Kredi aldığım bir banka oturdum. Kafamı yukarı kaldırdım adeta bir zürafacasına. Güneş oradaydı. Ve belki de diğer gök cisimleri. Lakin ışık hüzmeleri çok acele davranıyor. Bir an tüm bunlara gerek var mı diye düşündüm. Neyin gerek bana neyin? Mıh gibi duvara asılı ve çetrefilli sözler. Mübalağa ederken hülasa buzlu badem içmeler. Fethiye, yat, kalk, pis yedili. Yeşil kafatasları, sevecen tırlar, zoraki ıtırlar. İçime kurbağa kaçmış da vraklamak istiyormuş gibi hissettiriyor. Gıcık gıcık, abidin abidin.

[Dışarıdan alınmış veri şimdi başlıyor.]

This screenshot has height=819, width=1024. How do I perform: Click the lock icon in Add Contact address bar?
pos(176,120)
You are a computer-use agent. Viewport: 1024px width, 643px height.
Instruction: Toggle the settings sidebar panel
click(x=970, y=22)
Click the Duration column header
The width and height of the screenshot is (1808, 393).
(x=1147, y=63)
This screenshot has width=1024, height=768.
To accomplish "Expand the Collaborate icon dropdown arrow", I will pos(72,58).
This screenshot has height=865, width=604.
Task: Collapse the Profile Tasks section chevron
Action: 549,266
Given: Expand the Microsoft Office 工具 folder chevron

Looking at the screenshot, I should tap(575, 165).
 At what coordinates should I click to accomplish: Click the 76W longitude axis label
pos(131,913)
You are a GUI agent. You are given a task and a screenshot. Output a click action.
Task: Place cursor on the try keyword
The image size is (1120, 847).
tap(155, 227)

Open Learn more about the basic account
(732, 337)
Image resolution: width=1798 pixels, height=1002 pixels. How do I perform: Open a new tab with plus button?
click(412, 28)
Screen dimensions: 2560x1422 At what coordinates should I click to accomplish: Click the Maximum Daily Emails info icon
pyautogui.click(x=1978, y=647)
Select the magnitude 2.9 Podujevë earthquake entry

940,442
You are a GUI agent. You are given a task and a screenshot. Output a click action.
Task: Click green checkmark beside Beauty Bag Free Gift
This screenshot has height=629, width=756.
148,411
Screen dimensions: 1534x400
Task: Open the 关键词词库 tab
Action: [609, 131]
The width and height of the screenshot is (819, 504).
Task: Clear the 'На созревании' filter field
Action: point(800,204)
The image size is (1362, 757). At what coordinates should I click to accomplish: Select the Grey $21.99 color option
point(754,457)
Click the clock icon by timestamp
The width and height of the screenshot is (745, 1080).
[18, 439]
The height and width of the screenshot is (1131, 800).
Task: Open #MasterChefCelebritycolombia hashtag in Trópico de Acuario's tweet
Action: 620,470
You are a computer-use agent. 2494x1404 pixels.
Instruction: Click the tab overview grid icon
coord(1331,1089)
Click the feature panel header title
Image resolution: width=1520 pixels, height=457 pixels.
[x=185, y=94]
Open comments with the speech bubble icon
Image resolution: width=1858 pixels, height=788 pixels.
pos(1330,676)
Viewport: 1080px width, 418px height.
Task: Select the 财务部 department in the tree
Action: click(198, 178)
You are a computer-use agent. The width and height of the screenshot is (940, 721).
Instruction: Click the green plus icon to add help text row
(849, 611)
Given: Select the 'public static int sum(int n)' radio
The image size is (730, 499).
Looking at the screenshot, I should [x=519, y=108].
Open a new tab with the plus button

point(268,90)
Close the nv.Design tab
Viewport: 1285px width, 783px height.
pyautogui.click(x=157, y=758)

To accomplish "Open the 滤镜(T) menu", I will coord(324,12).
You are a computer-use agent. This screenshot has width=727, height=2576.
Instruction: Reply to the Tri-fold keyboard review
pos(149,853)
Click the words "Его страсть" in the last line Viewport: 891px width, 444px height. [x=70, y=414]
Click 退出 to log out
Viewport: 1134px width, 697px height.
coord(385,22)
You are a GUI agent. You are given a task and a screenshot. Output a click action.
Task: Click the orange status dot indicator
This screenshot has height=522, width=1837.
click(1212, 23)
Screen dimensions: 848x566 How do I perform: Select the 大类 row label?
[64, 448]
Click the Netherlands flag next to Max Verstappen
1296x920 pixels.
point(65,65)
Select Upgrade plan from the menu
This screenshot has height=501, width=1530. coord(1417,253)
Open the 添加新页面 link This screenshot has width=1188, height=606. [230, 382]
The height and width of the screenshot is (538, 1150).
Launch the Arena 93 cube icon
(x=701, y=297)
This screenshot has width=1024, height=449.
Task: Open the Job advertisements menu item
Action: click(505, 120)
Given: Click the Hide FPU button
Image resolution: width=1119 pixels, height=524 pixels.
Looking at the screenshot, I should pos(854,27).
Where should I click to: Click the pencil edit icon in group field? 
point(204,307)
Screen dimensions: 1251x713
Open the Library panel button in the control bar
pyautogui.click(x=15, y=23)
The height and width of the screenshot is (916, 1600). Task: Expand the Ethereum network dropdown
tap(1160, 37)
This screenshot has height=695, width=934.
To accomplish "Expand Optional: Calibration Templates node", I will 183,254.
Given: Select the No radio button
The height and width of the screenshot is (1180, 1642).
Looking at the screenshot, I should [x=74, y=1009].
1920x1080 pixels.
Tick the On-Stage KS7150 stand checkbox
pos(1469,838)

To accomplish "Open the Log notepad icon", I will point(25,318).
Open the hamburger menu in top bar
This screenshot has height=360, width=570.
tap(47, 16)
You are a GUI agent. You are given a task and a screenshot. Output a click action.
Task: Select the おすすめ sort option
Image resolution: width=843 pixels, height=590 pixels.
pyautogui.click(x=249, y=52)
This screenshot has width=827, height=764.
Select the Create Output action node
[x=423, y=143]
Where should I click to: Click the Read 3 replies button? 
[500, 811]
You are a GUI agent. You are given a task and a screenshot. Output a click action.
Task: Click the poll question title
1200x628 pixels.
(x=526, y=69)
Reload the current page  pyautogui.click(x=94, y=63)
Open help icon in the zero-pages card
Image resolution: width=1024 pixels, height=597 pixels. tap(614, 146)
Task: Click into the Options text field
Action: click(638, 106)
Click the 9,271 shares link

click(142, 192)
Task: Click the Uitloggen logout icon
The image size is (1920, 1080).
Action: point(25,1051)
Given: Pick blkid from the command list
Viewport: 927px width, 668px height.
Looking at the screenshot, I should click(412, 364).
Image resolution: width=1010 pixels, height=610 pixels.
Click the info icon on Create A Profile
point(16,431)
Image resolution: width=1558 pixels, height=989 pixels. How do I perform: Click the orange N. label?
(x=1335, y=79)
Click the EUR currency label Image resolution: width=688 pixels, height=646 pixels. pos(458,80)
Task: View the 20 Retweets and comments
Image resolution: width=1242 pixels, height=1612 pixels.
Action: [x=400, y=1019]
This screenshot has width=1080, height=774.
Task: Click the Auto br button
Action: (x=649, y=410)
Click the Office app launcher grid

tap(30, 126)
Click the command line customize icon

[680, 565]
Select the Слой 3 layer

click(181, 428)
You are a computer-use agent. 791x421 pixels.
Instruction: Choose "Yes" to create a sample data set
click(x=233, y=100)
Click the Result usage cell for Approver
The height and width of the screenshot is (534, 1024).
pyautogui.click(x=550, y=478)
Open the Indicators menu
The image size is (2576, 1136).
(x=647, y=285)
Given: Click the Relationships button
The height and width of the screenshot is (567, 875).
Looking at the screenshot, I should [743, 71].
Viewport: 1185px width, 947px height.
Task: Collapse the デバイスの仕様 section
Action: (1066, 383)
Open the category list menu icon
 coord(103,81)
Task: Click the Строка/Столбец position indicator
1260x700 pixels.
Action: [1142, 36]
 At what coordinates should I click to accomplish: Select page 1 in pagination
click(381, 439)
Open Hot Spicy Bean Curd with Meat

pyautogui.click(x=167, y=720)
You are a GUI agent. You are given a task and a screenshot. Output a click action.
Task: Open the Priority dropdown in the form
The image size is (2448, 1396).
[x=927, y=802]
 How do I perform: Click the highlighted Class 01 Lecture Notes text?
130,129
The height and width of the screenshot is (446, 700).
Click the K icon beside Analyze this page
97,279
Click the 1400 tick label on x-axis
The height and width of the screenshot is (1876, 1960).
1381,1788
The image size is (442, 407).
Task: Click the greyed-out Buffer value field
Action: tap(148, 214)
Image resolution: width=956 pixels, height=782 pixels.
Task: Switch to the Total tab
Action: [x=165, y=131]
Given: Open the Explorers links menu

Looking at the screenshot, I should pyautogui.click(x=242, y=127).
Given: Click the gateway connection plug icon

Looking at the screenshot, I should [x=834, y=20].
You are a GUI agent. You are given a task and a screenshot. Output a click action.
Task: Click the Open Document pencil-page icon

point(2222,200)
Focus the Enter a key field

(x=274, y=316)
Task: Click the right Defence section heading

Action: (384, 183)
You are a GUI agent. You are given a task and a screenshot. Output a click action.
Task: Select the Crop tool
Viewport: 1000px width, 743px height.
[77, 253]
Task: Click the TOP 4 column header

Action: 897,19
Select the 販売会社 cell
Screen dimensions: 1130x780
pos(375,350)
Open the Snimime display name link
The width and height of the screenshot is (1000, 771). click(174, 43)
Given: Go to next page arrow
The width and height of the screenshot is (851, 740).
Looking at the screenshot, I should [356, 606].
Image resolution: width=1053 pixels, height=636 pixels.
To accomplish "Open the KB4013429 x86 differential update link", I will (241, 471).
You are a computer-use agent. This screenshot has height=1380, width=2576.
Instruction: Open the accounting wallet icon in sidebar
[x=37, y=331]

Bugün yediğim hurmalar yarın bi banka işi var onu halledicem. Bir zeytinyağından hallice alçaktan uçarak gelicem. Tüm yollar içinde en iyisi bu. Yollar düzer, düzer düzer ağlarım. Hep fillere, hep fillere koşarım. Fil avukatı olmanın akarı kokarı yoktur. Sayın avukat bey diye karıştırılıyorum alt üst olmuş karamel makiyağto gibi. Bir yudum almayagörsün insan. Niyet okumanın lüzumu yok, olsa da şayet okumadan okunan okurlar okuyacağını okutamazlar. Okuma deseymişim keşke. Alışkın değiliz biz, Ryu başına kuşak takmadan maça çıkmamalı.
Hafiften yavşağa kayan kırmızı tonlarında coşuyorum. Hem hava sıcak hem nem var hem de esmiyor. Pörsüdü cinsiyetsiz laleler. Bunal geldi gelecek eli kulağında. Öteden buhar pozu kesen su zerreleri terliğimin tekerine şıp dedi damladı. Ne olur ıslak ıslak, gelme bana öyle. Yoksa ne olur bilirsen? Dizelerim ortalığa dökülür, sıçrar orana burana. Dur yapma oraları derken, açıktan yan cebine dilersin. İşte hemen oracıkta atalarımızın mağara girişlerine kazıdığı ulvi sözler gelir akla: Kalbim tüp tüp atmaca, berisi gelir bana küt küt. Serpe sere Seracettin, horozu gece öttürt.